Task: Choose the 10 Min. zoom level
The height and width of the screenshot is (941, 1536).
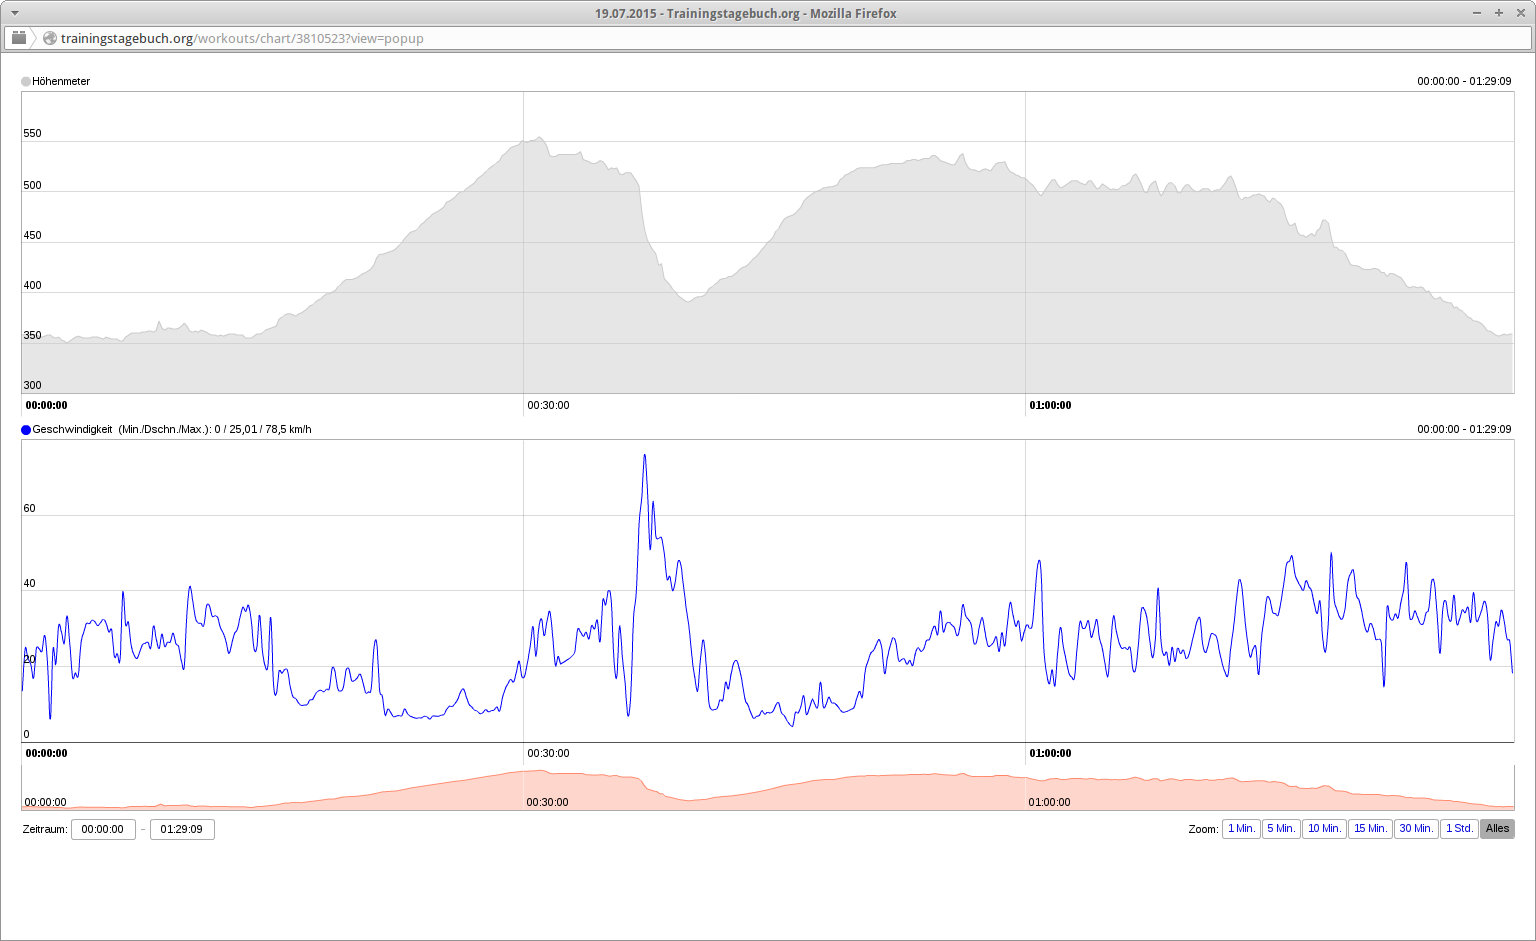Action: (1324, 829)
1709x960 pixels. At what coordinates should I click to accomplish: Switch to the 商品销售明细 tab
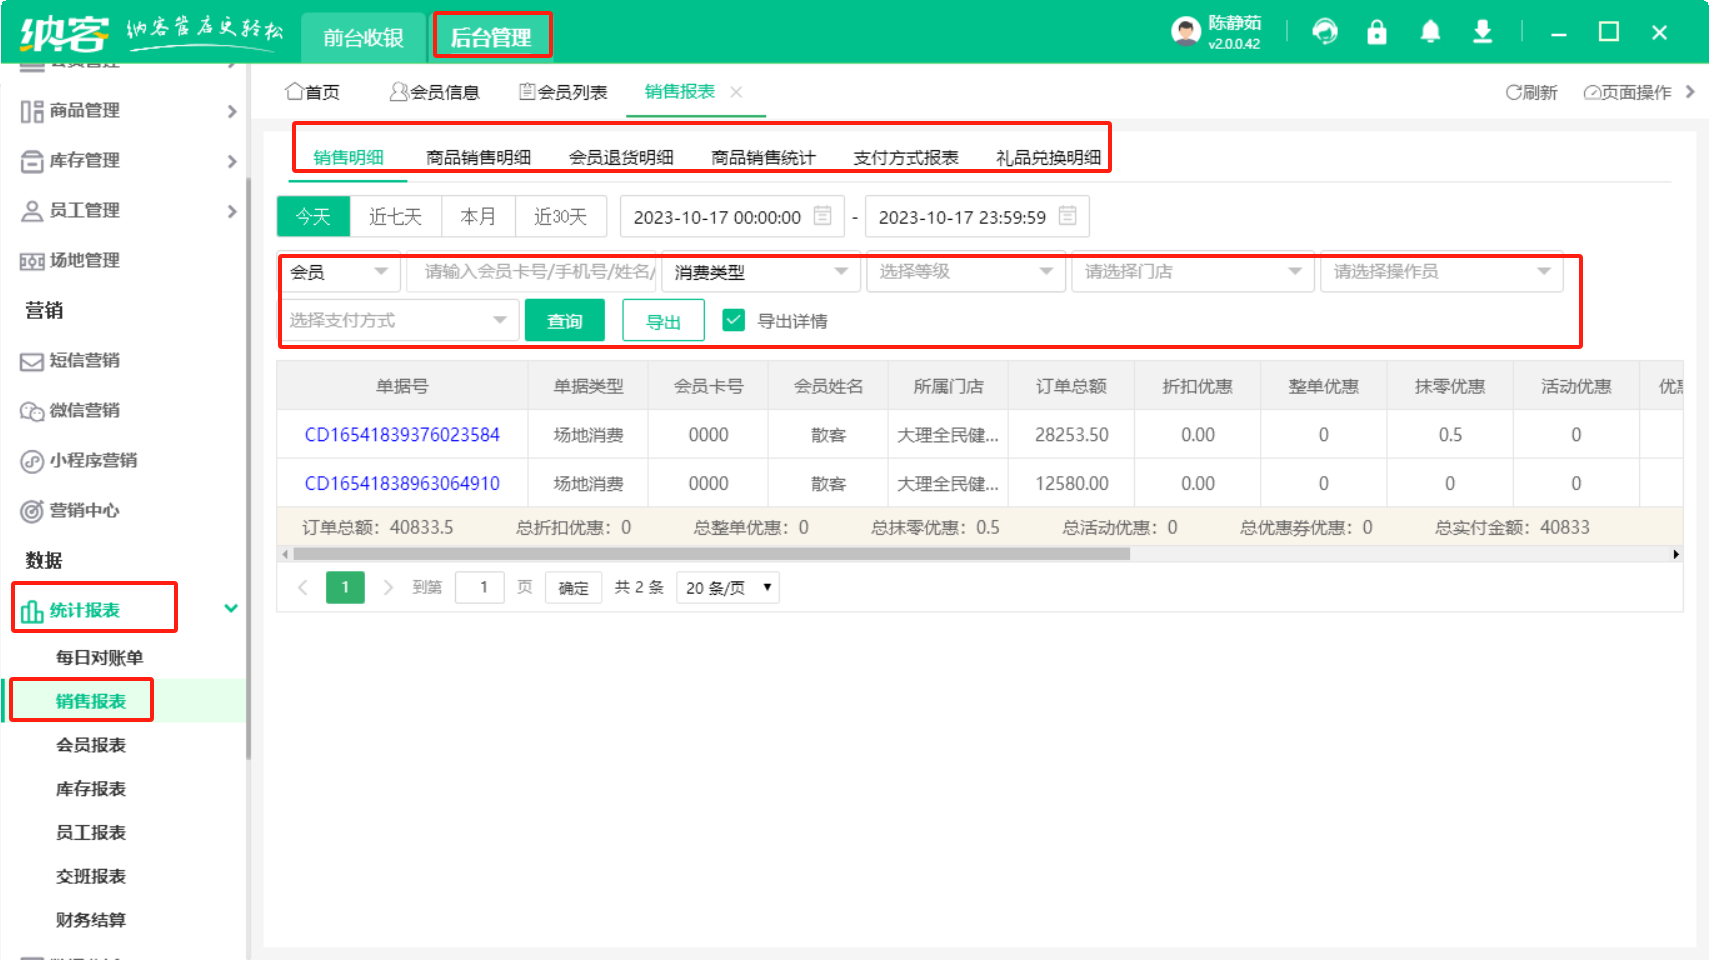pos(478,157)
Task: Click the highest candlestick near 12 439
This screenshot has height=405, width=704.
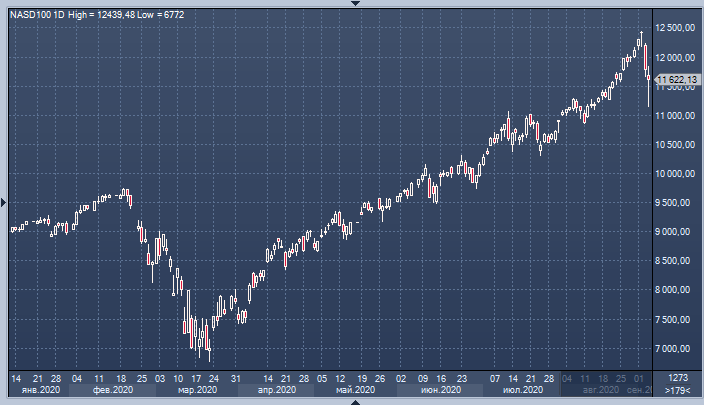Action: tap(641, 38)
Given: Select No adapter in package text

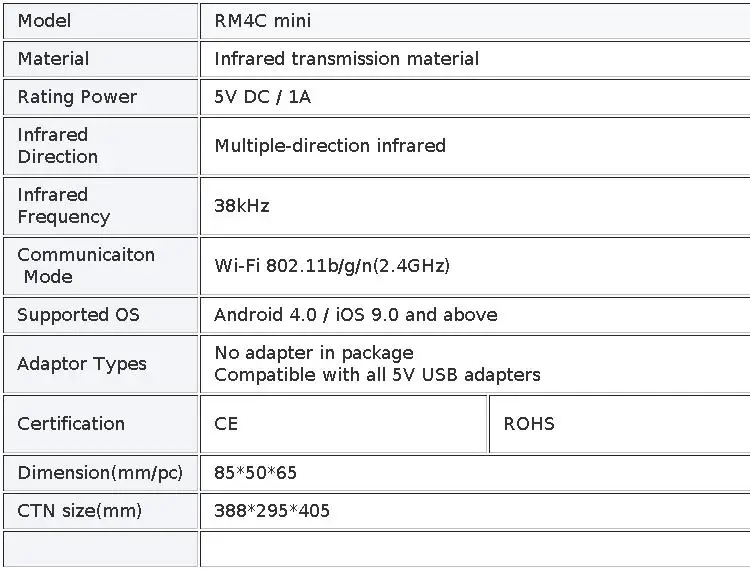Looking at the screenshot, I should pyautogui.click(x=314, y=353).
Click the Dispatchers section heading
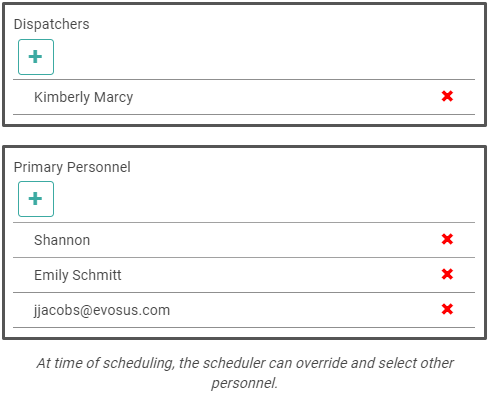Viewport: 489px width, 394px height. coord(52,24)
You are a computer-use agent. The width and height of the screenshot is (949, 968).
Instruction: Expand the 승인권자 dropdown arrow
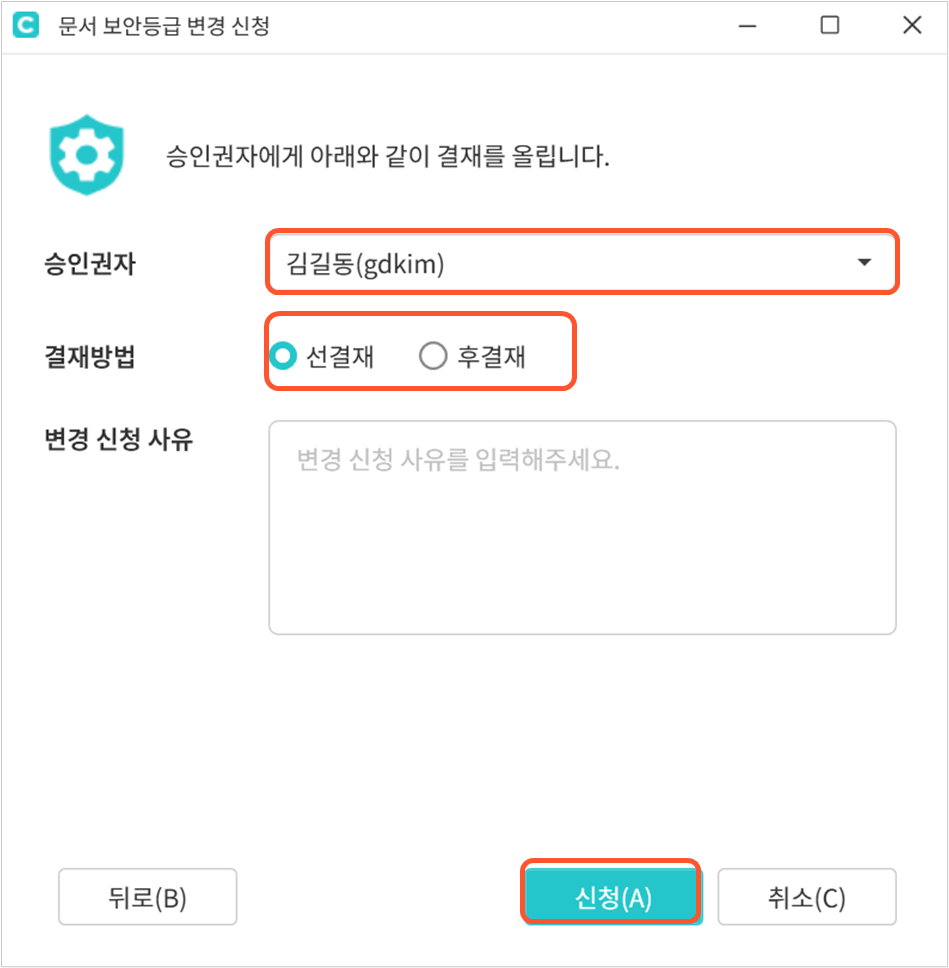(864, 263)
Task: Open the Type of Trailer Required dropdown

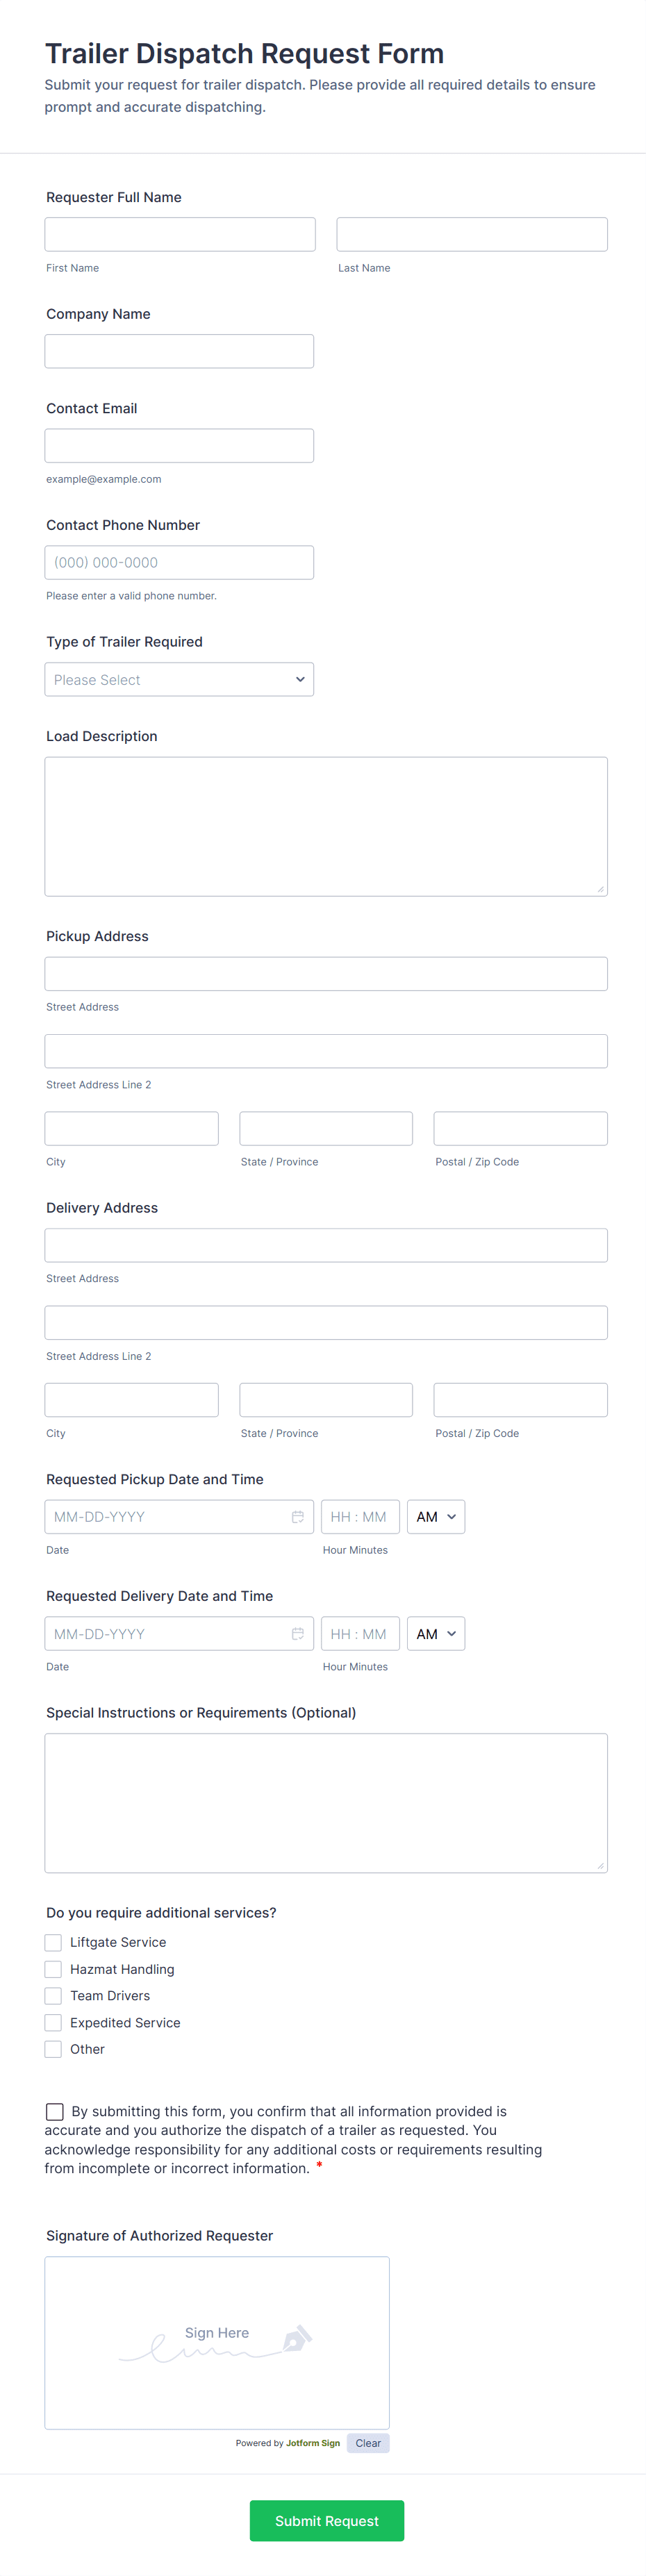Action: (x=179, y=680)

# # # # #

The data above is to be printed exactly, all of it, except for the pictures.

Task: Choose the 10 Min. zoom level
The height and width of the screenshot is (941, 1536).
Action: (1324, 829)
1709x960 pixels. At what coordinates should I click to accomplish: Switch to the 商品销售明细 tab
pos(478,157)
Task: Click the highest candlestick near 12 439
This screenshot has height=405, width=704.
Action: tap(641, 38)
Given: Select No adapter in package text

Looking at the screenshot, I should pyautogui.click(x=314, y=353).
Click the Dispatchers section heading
Viewport: 489px width, 394px height. coord(52,24)
You are a computer-use agent. The width and height of the screenshot is (949, 968).
Instruction: Expand the 승인권자 dropdown arrow
(864, 263)
Task: Open the Type of Trailer Required dropdown

Action: (x=179, y=680)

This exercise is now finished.